In order to determine whether load balancing strategies can indeed be adapted to current optimizers with a moderate amount of effort and to see whether the resulting performance benefits are sizable, both benchmarking and simulation experiments were carried out. The approach taken was first to construct a simple model in order to gain some insight into the problem. This was followed by some benchmarking experiments on a running systems, the R* distributed database at the IBM San Jose Research Laboratory. Finally, a model of distributed INGRES was constructed and validated by measurements of INGRES queries and of U.C. Berkeley's TCP/IP implementation.
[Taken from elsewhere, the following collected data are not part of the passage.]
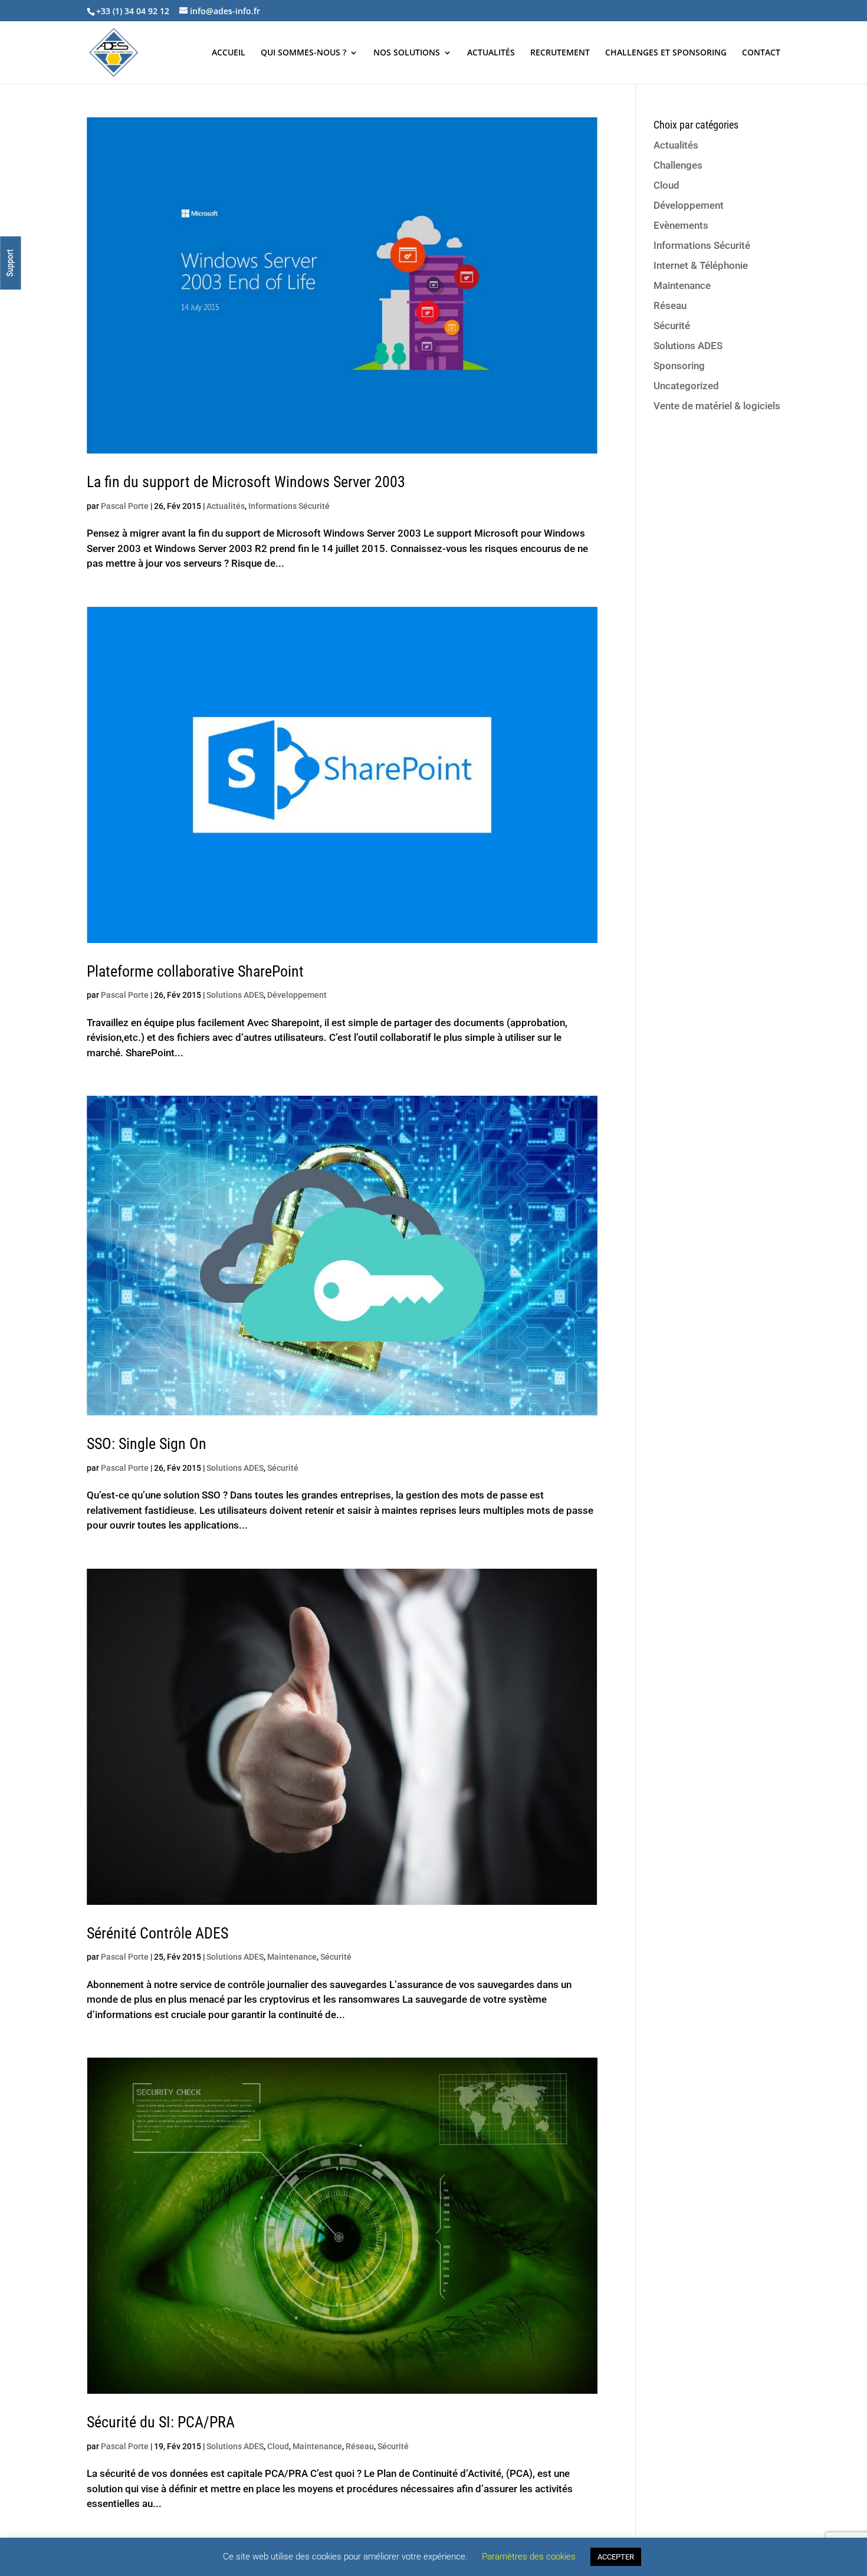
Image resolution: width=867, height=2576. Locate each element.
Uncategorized (686, 386)
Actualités (225, 506)
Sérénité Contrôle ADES (157, 1933)
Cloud (278, 2446)
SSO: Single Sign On (146, 1444)
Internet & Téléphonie (700, 265)
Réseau (360, 2446)
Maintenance (292, 1956)
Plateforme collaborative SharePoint (195, 971)
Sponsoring (679, 366)
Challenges (677, 165)
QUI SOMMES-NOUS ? (303, 53)
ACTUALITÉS (491, 53)
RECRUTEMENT (560, 53)
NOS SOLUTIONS (406, 53)
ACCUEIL (228, 53)
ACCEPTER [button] (615, 2556)
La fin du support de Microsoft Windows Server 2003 (246, 482)
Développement (297, 995)
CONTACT (761, 53)
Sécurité (282, 1468)
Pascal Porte (125, 506)
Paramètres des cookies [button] (529, 2556)
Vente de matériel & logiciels (716, 406)
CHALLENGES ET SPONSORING (666, 53)
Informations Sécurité (289, 506)
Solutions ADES (235, 995)
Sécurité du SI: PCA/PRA (161, 2422)
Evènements (680, 225)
It was hoped that, by utilizing two different techniques, simulation and measurement, and by examining two very different distributed database systems, R* and distributed INGRES, the results of this thesis would be of both greater reliability and wider applicability.
The conclusions of this study are that query optimizers are relatively easy to modify in order to incorporate load balancing strategies, and that the increase in the running time of the algorithms is negligible. Furthermore, load balancing results in a sizable performance improvement even in environment with a moderate load imbalance. It should be pointed out that the results of this work are important not only from the viewpoint of load balancing studies, but also provide useful insights into the construction of distributed database systems.